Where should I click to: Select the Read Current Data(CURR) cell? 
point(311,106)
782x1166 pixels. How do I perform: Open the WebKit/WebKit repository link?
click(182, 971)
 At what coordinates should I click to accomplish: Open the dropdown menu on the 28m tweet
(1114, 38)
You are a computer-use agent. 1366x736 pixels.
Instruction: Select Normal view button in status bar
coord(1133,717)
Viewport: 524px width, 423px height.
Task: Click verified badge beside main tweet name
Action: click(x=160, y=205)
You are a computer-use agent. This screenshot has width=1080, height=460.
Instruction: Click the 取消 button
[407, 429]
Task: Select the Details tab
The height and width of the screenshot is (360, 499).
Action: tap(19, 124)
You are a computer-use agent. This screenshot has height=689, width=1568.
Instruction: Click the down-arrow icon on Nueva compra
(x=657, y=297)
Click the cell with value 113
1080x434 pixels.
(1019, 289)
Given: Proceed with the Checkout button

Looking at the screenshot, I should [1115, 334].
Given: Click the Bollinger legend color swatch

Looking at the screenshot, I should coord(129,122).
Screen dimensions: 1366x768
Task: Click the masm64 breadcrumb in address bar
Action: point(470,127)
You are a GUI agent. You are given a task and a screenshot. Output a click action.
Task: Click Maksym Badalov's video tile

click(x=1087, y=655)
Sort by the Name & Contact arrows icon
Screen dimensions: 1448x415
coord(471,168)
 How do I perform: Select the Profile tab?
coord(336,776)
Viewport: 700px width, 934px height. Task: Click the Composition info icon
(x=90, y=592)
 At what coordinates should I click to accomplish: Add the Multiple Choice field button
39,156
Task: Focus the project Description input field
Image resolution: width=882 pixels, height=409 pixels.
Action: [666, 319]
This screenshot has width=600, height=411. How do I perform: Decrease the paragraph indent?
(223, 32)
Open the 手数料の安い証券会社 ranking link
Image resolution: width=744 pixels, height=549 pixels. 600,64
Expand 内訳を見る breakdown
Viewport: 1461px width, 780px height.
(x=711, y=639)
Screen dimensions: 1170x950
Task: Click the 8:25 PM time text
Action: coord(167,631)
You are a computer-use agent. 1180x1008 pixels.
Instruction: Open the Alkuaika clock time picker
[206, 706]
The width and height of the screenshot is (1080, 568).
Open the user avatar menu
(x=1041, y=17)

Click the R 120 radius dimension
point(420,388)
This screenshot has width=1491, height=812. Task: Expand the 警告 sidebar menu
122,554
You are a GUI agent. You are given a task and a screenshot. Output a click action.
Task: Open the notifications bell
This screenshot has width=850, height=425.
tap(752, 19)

* * *

WHAT YOU HAVE TO DO »
Copy exactly the lines from the one with "Viewport: 1461px width, 780px height." through the last line of the material, keeping both ends.

TASK ANSWER »
Viewport: 1461px width, 780px height.
(x=711, y=639)
Screen dimensions: 1170x950
Task: Click the 8:25 PM time text
Action: coord(167,631)
You are a computer-use agent. 1180x1008 pixels.
Instruction: Open the Alkuaika clock time picker
[206, 706]
The width and height of the screenshot is (1080, 568).
Open the user avatar menu
(x=1041, y=17)

Click the R 120 radius dimension
point(420,388)
This screenshot has width=1491, height=812. Task: Expand the 警告 sidebar menu
122,554
You are a GUI agent. You are given a task and a screenshot. Output a click action.
Task: Open the notifications bell
This screenshot has width=850, height=425.
tap(752, 19)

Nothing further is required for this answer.